📢 Da fumaça ao sumiço: a dança da PGR e do governo para “esclarecer” o caso Rui Costa
Dias atrás, a imprensa divulgava que a PGR via indícios contra o ministro da Casa Civil. Agora, milagrosamente, o discurso é outro — e soa mais como blindagem oficial do que busca pela verdade.
No Brasil, os fatos não mudam tão rápido quanto as narrativas. Há poucos dias, manchetes apontavam que a Procuradoria-Geral da República teria visto indícios do envolvimento de Rui Costa, ministro da Casa Civil e ex-governador da Bahia, na compra suspeita de respiradores pelo Consórcio Nordeste em plena pandemia — negócio que custou R$ 48 milhões e não entregou um único aparelho. O caso inclui até delação premiada revelando pagamentos suspeitos e intermediários próximos ao então governador.
Mas, como num passe de mágica, o tom mudou. Agora, a própria Casa Civil, com apoio na “leitura” da PGR, diz que não há novos elementos, que não se pediu responsabilização e que qualquer associação direta ao crime é “mentirosa”. Curioso: quando o assunto parecia apertar o cerco, havia “indícios”. Quando chega a hora de dar nomes e avançar no processo, tudo vira um “mal-entendido” jurídico.
O enredo é repetido: o processo está parado no STF, com manobras para voltar ao STJ. A defesa de Rui Costa garante colaboração “ampla e irrestrita” e pede “celeridade” — algo que, convenhamos, parece contraditório quando o caso se arrasta há anos sem solução.
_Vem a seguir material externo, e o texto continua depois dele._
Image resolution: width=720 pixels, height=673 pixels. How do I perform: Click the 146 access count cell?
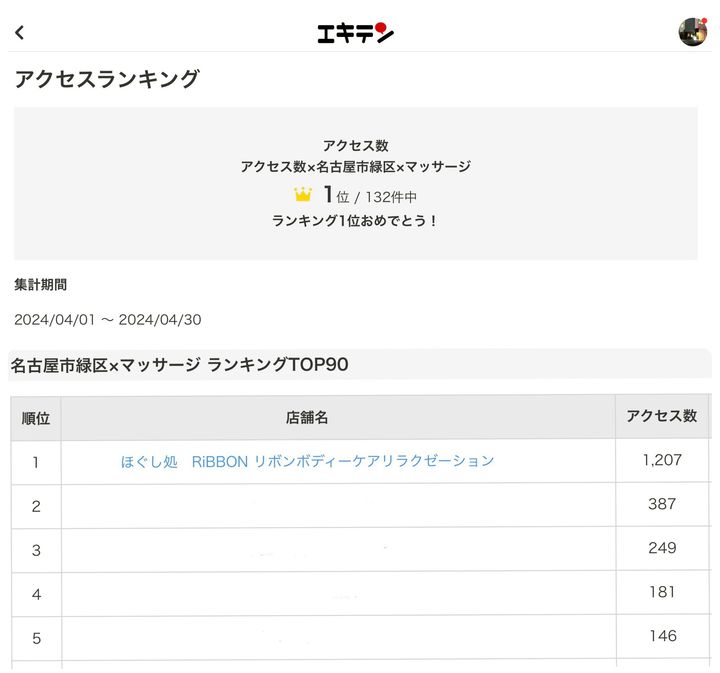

No fim, o recado que fica é este: quando a suspeita envolve figurões do governo, as investigações podem até andar… mas sempre com um tapete bem felpudo para aparar a queda. Afinal, no governo Lula, PGR e ministros parecem mais preocupados em evitar constrangimentos do que em esclarecer de vez se houve ou não crime.